34

In this answer, zwol made this claim:

The correct way to convert two bytes of data from an external source into a 16-bit signed integer is with helper functions like this:

#include <stdint.h>

int16_t be16_to_cpu_signed(const uint8_t data[static 2]) {
    uint32_t val = (((uint32_t)data[0]) << 8) | 
                   (((uint32_t)data[1]) << 0);
    return ((int32_t) val) - 0x10000u;
}

int16_t le16_to_cpu_signed(const uint8_t data[static 2]) {
    uint32_t val = (((uint32_t)data[0]) << 0) | 
                   (((uint32_t)data[1]) << 8);
    return ((int32_t) val) - 0x10000u;
}

Which of the above functions is appropriate depends on whether the array contains a little endian or a big endian representation. Endianness is not the issue at question here, I am wondering why zwol subtracts 0x10000u from the uint32_t value converted to int32_t.

Why is this the correct way?

How does it avoid the implementation defined behavior when converting to the return type?

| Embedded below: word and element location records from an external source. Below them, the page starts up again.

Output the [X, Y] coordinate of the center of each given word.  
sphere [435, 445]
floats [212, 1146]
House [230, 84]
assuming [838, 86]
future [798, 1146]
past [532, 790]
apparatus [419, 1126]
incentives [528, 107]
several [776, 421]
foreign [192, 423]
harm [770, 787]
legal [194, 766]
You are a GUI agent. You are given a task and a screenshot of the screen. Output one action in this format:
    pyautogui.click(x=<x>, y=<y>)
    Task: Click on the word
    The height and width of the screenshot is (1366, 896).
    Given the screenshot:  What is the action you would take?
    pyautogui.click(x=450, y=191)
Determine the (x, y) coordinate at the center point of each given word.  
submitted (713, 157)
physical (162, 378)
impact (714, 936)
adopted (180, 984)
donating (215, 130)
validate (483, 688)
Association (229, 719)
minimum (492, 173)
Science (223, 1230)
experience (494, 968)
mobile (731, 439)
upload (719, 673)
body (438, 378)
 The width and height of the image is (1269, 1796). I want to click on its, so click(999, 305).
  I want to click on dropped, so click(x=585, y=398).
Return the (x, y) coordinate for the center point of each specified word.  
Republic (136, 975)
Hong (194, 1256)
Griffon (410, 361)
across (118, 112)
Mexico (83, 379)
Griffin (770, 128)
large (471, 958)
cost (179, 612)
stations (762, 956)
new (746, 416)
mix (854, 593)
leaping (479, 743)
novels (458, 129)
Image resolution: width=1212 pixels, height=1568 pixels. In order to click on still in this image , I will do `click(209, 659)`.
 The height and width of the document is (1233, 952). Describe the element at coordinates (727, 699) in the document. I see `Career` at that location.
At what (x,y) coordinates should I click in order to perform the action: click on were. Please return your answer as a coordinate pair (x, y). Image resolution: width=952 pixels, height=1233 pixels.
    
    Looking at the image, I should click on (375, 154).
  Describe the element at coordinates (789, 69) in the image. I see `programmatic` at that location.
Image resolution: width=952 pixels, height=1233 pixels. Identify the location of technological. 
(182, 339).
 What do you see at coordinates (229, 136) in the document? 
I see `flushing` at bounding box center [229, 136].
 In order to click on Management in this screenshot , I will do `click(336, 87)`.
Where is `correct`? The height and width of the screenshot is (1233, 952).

Since you can assume 2's complement representation, how would this simpler cast fail: return (uint16_t)val;

What is wrong with this naive solution:

int16_t le16_to_cpu_signed(const uint8_t data[static 2]) {
    return (uint16_t)data[0] | ((uint16_t)data[1] << 8);
}
chqrlie
  • 131,814
  • 10
  • 121
  • 189
  • The exact behavior when casting to `int16_t` is implementation-defined, so the naive approach isn't portable. – nwellnhof Mar 26 '20 at 09:56
  • @nwellnhof there is no cast to `int16_t` – M.M Mar 26 '20 at 09:57
  • The question in the title can't be answered without specifying which mapping to use – M.M Mar 26 '20 at 10:17
  • 4
    Both approaches rely on implementation defined behavior (converting an unsigned value to a signed type that can't represent the value). Eg. in the first approach, `0xFFFF0001u` can't be represented as `int16_t`, and in the second approach `0xFFFFu` can't be represented as `int16_t`. – Sander De Dycker Mar 26 '20 at 10:25
  • 1
    "Since you can assume 2's complement representation" [citation needed]. C89 and C99 certainly did not deny 1s complement and sign-magnitude representations. Q.v., https://stackoverflow.com/questions/12276957/are-there-any-non-twos-complement-implementations-of-c – Eric Towers Mar 26 '20 at 21:55
  • @EricTowers: `int16_t` and `int32_t` are mandated to use 2's complement representation without padding bits. We are in known territory :) – chqrlie Mar 26 '20 at 23:10
  • Specifying the behavior of conversions between `intxx_t` and `uintxx_t` would be a welcome improvement. I cannot imagine a downside for this. – chqrlie Mar 26 '20 at 23:12
  • Could use a table lookup `int16_t table[256][256];` – stark Mar 30 '20 at 15:04
  • Why are you shifting by zero? Just a regular cast will do. – Leslie Satenstein Apr 01 '20 at 01:43
  • @LeslieSatenstein: I assume zwol added a dummy shift by zero to underscore the symmetry of the operation. It is useless but harmless and does not cause the compiler to generate any code (except maybe with optimisations disabled). – chqrlie Apr 01 '20 at 07:13

7 Answers7

20

If int is 16-bit then your version relies on implementation-defined behaviour if the value of the expression in the return statement is out of range for int16_t.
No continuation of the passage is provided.